╭──

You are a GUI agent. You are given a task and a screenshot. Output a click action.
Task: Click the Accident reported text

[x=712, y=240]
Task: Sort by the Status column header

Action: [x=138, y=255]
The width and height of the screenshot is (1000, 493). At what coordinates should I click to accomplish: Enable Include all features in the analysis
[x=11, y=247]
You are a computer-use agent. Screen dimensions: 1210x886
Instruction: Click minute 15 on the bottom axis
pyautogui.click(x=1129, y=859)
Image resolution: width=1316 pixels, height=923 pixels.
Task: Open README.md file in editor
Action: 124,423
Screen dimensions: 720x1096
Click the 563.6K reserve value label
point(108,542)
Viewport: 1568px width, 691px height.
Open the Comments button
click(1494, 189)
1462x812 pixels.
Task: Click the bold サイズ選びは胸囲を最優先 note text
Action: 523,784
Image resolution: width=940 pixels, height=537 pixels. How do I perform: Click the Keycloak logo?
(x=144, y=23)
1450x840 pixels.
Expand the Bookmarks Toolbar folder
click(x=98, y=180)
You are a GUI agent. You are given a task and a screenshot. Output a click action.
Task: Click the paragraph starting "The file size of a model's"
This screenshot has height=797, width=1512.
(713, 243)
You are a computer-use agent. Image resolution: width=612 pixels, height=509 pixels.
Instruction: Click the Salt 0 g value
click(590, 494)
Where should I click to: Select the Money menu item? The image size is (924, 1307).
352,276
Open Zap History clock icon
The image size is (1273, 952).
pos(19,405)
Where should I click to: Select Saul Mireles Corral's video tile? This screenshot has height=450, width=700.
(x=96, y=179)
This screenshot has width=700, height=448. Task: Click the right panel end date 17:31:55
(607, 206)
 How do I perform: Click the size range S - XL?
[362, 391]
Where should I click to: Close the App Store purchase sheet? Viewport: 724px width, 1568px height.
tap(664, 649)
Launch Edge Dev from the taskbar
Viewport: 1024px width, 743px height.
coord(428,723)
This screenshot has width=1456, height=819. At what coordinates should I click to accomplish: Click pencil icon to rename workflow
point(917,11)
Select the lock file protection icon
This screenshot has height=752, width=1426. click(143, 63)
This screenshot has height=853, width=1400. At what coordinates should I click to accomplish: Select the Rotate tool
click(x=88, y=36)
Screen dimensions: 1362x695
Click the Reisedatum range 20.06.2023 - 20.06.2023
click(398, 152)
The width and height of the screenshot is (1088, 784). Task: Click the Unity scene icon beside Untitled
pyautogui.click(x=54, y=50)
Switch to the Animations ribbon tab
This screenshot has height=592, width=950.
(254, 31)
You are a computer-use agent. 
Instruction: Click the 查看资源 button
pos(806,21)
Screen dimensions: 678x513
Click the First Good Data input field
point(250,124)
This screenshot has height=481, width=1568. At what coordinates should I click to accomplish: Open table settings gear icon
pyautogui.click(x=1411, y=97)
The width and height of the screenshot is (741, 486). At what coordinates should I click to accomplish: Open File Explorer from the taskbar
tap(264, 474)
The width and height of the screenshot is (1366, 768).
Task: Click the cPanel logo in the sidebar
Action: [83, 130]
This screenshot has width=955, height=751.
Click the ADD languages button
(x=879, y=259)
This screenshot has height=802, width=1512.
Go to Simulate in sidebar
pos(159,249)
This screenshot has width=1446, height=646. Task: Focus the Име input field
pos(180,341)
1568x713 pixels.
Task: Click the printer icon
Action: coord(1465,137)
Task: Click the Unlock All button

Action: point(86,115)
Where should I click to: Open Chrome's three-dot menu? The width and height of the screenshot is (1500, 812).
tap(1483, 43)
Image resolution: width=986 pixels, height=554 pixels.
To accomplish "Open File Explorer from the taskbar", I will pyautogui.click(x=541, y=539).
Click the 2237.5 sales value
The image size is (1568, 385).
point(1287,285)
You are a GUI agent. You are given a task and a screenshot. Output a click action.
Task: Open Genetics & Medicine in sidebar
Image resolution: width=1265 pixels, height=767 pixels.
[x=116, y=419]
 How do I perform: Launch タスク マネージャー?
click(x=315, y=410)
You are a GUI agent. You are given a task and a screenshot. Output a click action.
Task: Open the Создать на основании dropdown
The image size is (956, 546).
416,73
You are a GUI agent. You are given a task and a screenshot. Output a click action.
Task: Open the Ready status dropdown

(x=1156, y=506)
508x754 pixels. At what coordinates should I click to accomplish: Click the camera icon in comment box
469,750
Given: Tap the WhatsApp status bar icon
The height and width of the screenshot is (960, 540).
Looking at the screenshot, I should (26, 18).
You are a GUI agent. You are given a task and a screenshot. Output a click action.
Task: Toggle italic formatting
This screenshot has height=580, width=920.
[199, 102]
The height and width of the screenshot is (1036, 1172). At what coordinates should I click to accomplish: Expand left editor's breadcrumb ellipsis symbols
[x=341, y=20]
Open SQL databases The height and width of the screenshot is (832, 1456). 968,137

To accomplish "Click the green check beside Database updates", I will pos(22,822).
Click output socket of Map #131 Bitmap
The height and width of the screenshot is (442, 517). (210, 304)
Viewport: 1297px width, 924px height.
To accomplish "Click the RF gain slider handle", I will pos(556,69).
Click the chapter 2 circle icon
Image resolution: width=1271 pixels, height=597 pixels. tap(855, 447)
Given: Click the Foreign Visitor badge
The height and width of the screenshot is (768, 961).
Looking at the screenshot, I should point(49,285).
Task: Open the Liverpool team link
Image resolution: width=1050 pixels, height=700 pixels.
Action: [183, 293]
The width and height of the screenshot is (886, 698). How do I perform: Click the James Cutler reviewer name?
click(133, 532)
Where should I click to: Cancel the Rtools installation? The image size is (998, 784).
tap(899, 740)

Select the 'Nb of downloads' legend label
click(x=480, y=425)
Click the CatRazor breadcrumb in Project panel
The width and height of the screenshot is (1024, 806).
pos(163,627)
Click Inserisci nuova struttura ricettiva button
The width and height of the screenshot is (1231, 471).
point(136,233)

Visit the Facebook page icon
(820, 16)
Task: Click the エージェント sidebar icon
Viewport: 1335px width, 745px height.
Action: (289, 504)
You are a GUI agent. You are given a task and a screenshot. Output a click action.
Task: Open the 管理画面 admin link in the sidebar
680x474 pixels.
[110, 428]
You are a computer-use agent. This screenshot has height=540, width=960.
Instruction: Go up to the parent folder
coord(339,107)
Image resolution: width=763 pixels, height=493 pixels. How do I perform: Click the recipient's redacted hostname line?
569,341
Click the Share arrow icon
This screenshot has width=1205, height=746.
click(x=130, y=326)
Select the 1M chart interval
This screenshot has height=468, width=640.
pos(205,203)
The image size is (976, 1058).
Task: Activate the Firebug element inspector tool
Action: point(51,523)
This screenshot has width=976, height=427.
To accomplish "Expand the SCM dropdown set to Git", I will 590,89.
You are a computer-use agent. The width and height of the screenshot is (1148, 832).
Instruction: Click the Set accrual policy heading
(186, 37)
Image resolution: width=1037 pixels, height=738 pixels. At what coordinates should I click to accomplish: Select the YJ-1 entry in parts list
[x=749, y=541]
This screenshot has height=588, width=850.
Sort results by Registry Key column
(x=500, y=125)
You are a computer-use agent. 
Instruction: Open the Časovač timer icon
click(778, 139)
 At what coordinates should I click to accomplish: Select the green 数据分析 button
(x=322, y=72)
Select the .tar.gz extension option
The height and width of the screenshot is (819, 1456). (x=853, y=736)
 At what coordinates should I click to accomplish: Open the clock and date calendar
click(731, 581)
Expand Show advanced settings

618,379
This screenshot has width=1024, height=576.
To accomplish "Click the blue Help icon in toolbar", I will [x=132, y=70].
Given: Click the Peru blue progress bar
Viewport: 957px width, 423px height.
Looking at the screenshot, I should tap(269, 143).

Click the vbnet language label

╰──

* _Written instruction_
Copy out the records above, replacing every "Instruction" with "Directive" and leaving everything else as it stands.

* _Finished task_
You are a GUI agent. You are given a task and a screenshot. Output a click action.
Task: Click the Accident reported text

[x=712, y=240]
Task: Sort by the Status column header

Action: [x=138, y=255]
The width and height of the screenshot is (1000, 493). At what coordinates should I click to accomplish: Enable Include all features in the analysis
[x=11, y=247]
You are a computer-use agent. Screen dimensions: 1210x886
Directive: Click minute 15 on the bottom axis
pyautogui.click(x=1129, y=859)
Image resolution: width=1316 pixels, height=923 pixels.
Task: Open README.md file in editor
Action: 124,423
Screen dimensions: 720x1096
Click the 563.6K reserve value label
point(108,542)
Viewport: 1568px width, 691px height.
Open the Comments button
click(1494, 189)
1462x812 pixels.
Task: Click the bold サイズ選びは胸囲を最優先 note text
Action: 523,784
Image resolution: width=940 pixels, height=537 pixels. How do I perform: Click the Keycloak logo?
(x=144, y=23)
1450x840 pixels.
Expand the Bookmarks Toolbar folder
click(x=98, y=180)
You are a GUI agent. You are given a task and a screenshot. Output a click action.
Task: Click the paragraph starting "The file size of a model's"
This screenshot has height=797, width=1512.
(713, 243)
You are a computer-use agent. Image resolution: width=612 pixels, height=509 pixels.
Directive: Click the Salt 0 g value
click(590, 494)
Where should I click to: Select the Money menu item? The image size is (924, 1307).
352,276
Open Zap History clock icon
The image size is (1273, 952).
pos(19,405)
Where should I click to: Select Saul Mireles Corral's video tile? This screenshot has height=450, width=700.
(x=96, y=179)
This screenshot has width=700, height=448. Task: Click the right panel end date 17:31:55
(607, 206)
 How do I perform: Click the size range S - XL?
[362, 391]
Where should I click to: Close the App Store purchase sheet? Viewport: 724px width, 1568px height.
tap(664, 649)
Launch Edge Dev from the taskbar
Viewport: 1024px width, 743px height.
coord(428,723)
This screenshot has width=1456, height=819. At what coordinates should I click to accomplish: Click pencil icon to rename workflow
point(917,11)
Select the lock file protection icon
This screenshot has height=752, width=1426. click(143, 63)
This screenshot has height=853, width=1400. At what coordinates should I click to accomplish: Select the Rotate tool
click(x=88, y=36)
Screen dimensions: 1362x695
Click the Reisedatum range 20.06.2023 - 20.06.2023
click(398, 152)
The width and height of the screenshot is (1088, 784). Task: Click the Unity scene icon beside Untitled
pyautogui.click(x=54, y=50)
Switch to the Animations ribbon tab
This screenshot has height=592, width=950.
(254, 31)
You are a computer-use agent. 
Directive: Click the 查看资源 button
pos(806,21)
Screen dimensions: 678x513
Click the First Good Data input field
point(250,124)
This screenshot has height=481, width=1568. At what coordinates should I click to accomplish: Open table settings gear icon
pyautogui.click(x=1411, y=97)
The width and height of the screenshot is (741, 486). At what coordinates should I click to accomplish: Open File Explorer from the taskbar
tap(264, 474)
The width and height of the screenshot is (1366, 768).
Task: Click the cPanel logo in the sidebar
Action: [83, 130]
This screenshot has width=955, height=751.
Click the ADD languages button
(x=879, y=259)
This screenshot has height=802, width=1512.
Go to Simulate in sidebar
pos(159,249)
This screenshot has width=1446, height=646. Task: Focus the Име input field
pos(180,341)
1568x713 pixels.
Task: Click the printer icon
Action: coord(1465,137)
Task: Click the Unlock All button

Action: point(86,115)
Where should I click to: Open Chrome's three-dot menu? The width and height of the screenshot is (1500, 812).
tap(1483, 43)
Image resolution: width=986 pixels, height=554 pixels.
To accomplish "Open File Explorer from the taskbar", I will pyautogui.click(x=541, y=539).
Click the 2237.5 sales value
The image size is (1568, 385).
point(1287,285)
You are a GUI agent. You are given a task and a screenshot. Output a click action.
Task: Open Genetics & Medicine in sidebar
Image resolution: width=1265 pixels, height=767 pixels.
[x=116, y=419]
 How do I perform: Launch タスク マネージャー?
click(x=315, y=410)
You are a GUI agent. You are given a task and a screenshot. Output a click action.
Task: Open the Создать на основании dropdown
The image size is (956, 546).
416,73
You are a GUI agent. You are given a task and a screenshot. Output a click action.
Task: Open the Ready status dropdown

(x=1156, y=506)
508x754 pixels. At what coordinates should I click to accomplish: Click the camera icon in comment box
469,750
Given: Tap the WhatsApp status bar icon
The height and width of the screenshot is (960, 540).
Looking at the screenshot, I should (26, 18).
You are a GUI agent. You are given a task and a screenshot. Output a click action.
Task: Toggle italic formatting
This screenshot has height=580, width=920.
[199, 102]
The height and width of the screenshot is (1036, 1172). At what coordinates should I click to accomplish: Expand left editor's breadcrumb ellipsis symbols
[x=341, y=20]
Open SQL databases The height and width of the screenshot is (832, 1456). 968,137

To accomplish "Click the green check beside Database updates", I will pos(22,822).
Click output socket of Map #131 Bitmap
The height and width of the screenshot is (442, 517). (210, 304)
Viewport: 1297px width, 924px height.
To accomplish "Click the RF gain slider handle", I will pos(556,69).
Click the chapter 2 circle icon
Image resolution: width=1271 pixels, height=597 pixels. tap(855, 447)
Given: Click the Foreign Visitor badge
The height and width of the screenshot is (768, 961).
Looking at the screenshot, I should point(49,285).
Task: Open the Liverpool team link
Image resolution: width=1050 pixels, height=700 pixels.
Action: [183, 293]
The width and height of the screenshot is (886, 698). How do I perform: Click the James Cutler reviewer name?
click(133, 532)
Where should I click to: Cancel the Rtools installation? The image size is (998, 784).
tap(899, 740)

Select the 'Nb of downloads' legend label
click(x=480, y=425)
Click the CatRazor breadcrumb in Project panel
The width and height of the screenshot is (1024, 806).
pos(163,627)
Click Inserisci nuova struttura ricettiva button
The width and height of the screenshot is (1231, 471).
point(136,233)

Visit the Facebook page icon
(820, 16)
Task: Click the エージェント sidebar icon
Viewport: 1335px width, 745px height.
Action: (289, 504)
You are a GUI agent. You are given a task and a screenshot. Output a click action.
Task: Open the 管理画面 admin link in the sidebar
680x474 pixels.
[110, 428]
You are a computer-use agent. This screenshot has height=540, width=960.
Directive: Go up to the parent folder
coord(339,107)
Image resolution: width=763 pixels, height=493 pixels. How do I perform: Click the recipient's redacted hostname line?
569,341
Click the Share arrow icon
This screenshot has width=1205, height=746.
click(x=130, y=326)
Select the 1M chart interval
This screenshot has height=468, width=640.
pos(205,203)
The image size is (976, 1058).
Task: Activate the Firebug element inspector tool
Action: point(51,523)
This screenshot has width=976, height=427.
To accomplish "Expand the SCM dropdown set to Git", I will 590,89.
You are a computer-use agent. The width and height of the screenshot is (1148, 832).
Directive: Click the Set accrual policy heading
(186, 37)
Image resolution: width=1037 pixels, height=738 pixels. At what coordinates should I click to accomplish: Select the YJ-1 entry in parts list
[x=749, y=541]
This screenshot has height=588, width=850.
Sort results by Registry Key column
(x=500, y=125)
You are a computer-use agent. 
Directive: Open the Časovač timer icon
click(778, 139)
 At what coordinates should I click to accomplish: Select the green 数据分析 button
(x=322, y=72)
Select the .tar.gz extension option
The height and width of the screenshot is (819, 1456). (x=853, y=736)
 At what coordinates should I click to accomplish: Open the clock and date calendar
click(731, 581)
Expand Show advanced settings

618,379
This screenshot has width=1024, height=576.
To accomplish "Click the blue Help icon in toolbar", I will [x=132, y=70].
Given: Click the Peru blue progress bar
Viewport: 957px width, 423px height.
Looking at the screenshot, I should tap(269, 143).

Click the vbnet language label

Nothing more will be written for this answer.